AIM OF THE EXERCISE:
Word for word, set down the lines from the one that contains "Open Settings gear in sidebar" through the final line of the data; no pictures belong in the copy.

-------- SOURCE MATERIAL --------

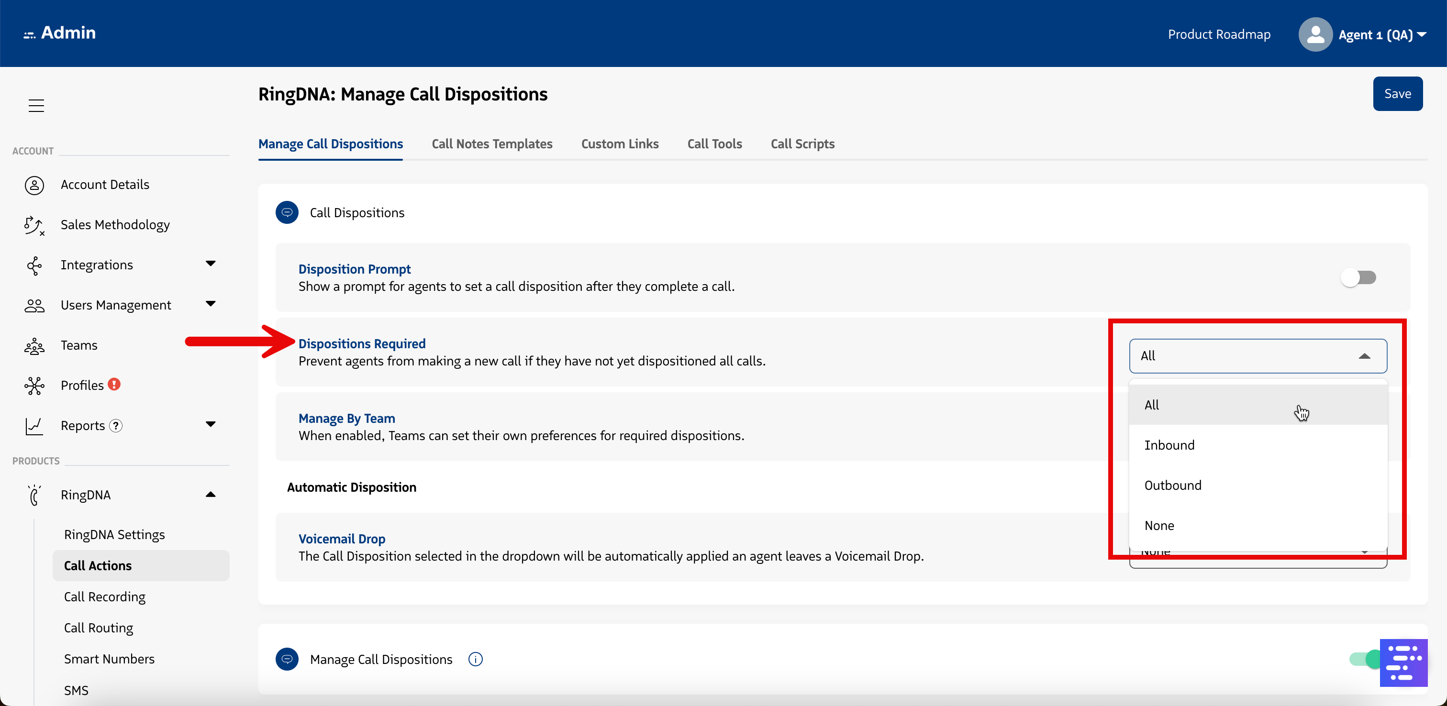This screenshot has width=1447, height=706.
Task: Click the Account Details person icon
Action: tap(34, 185)
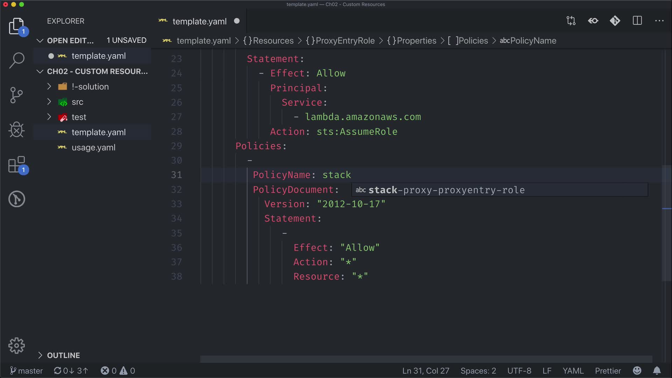Open the Extensions view
This screenshot has width=672, height=378.
pos(16,165)
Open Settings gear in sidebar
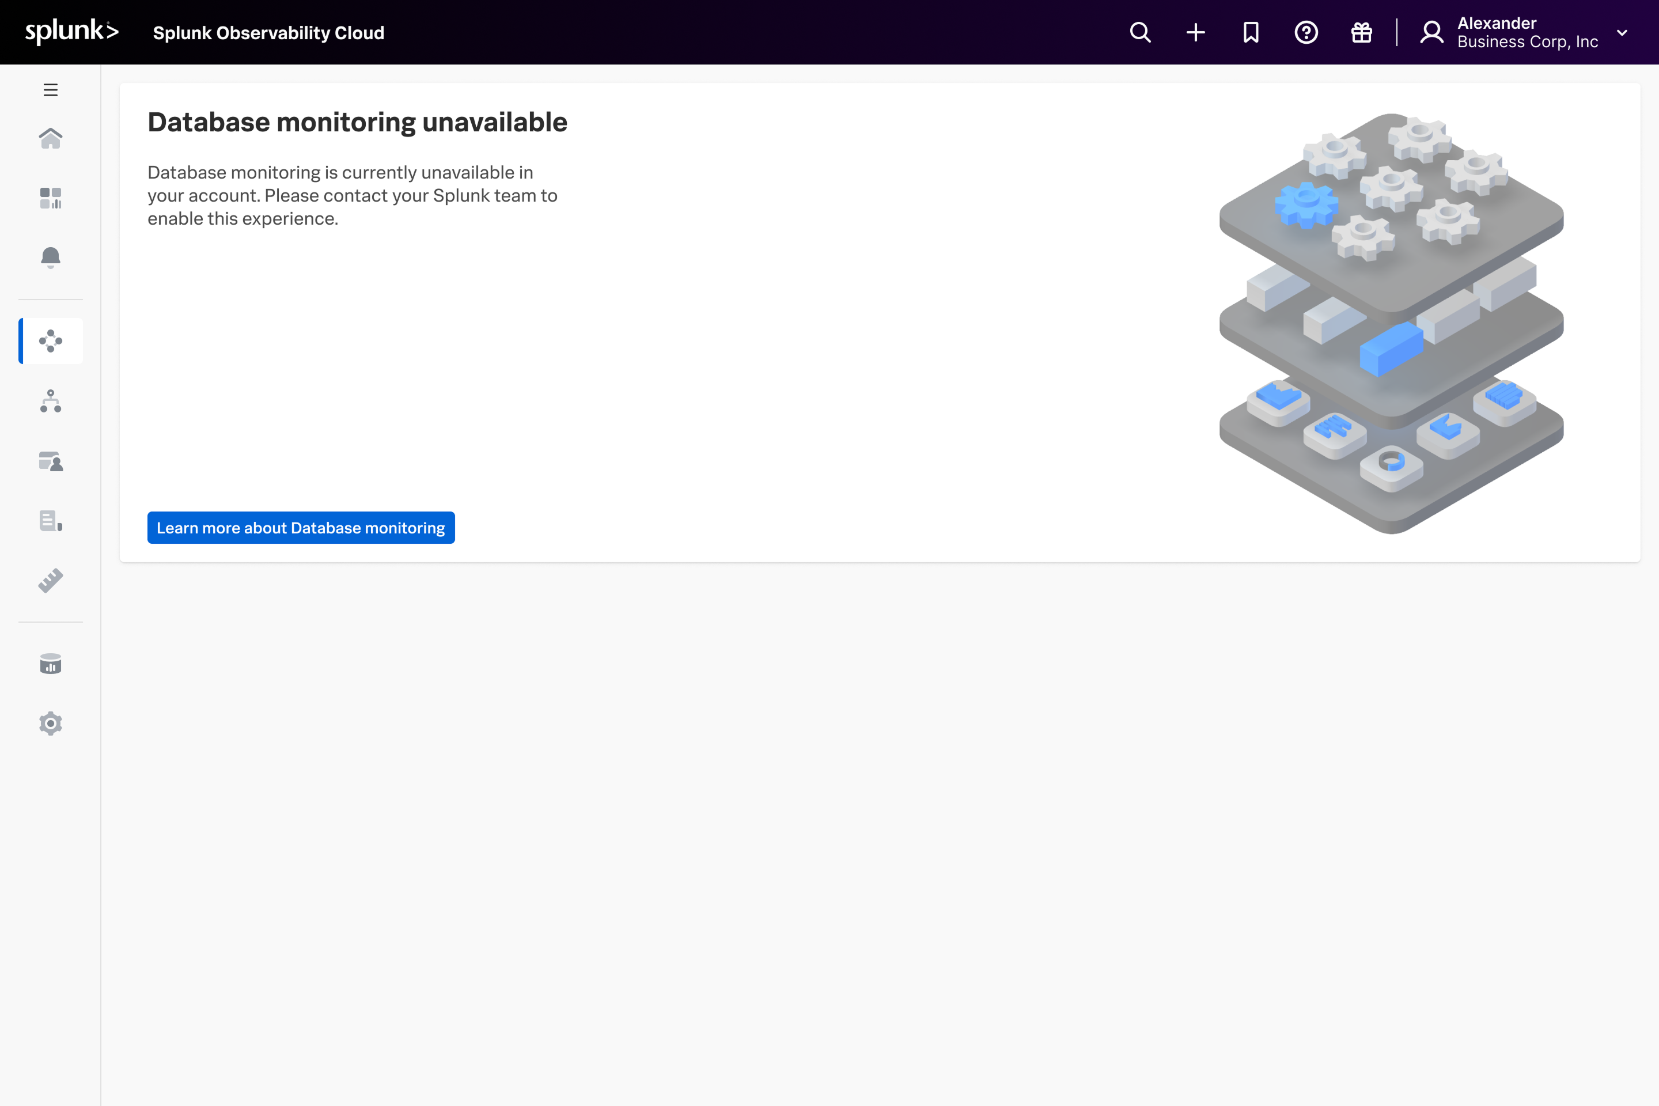Screen dimensions: 1659x1106 click(x=50, y=724)
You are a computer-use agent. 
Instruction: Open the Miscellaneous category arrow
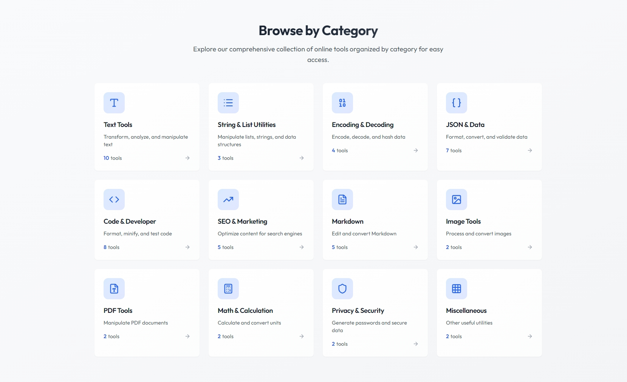(x=530, y=336)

--------

PROBLEM SOLUTION:
Open Settings gear in sidebar
Screen dimensions: 1659x1106 click(x=50, y=724)
You are a computer-use agent. 
Instruction: Open the Miscellaneous category arrow
(x=530, y=336)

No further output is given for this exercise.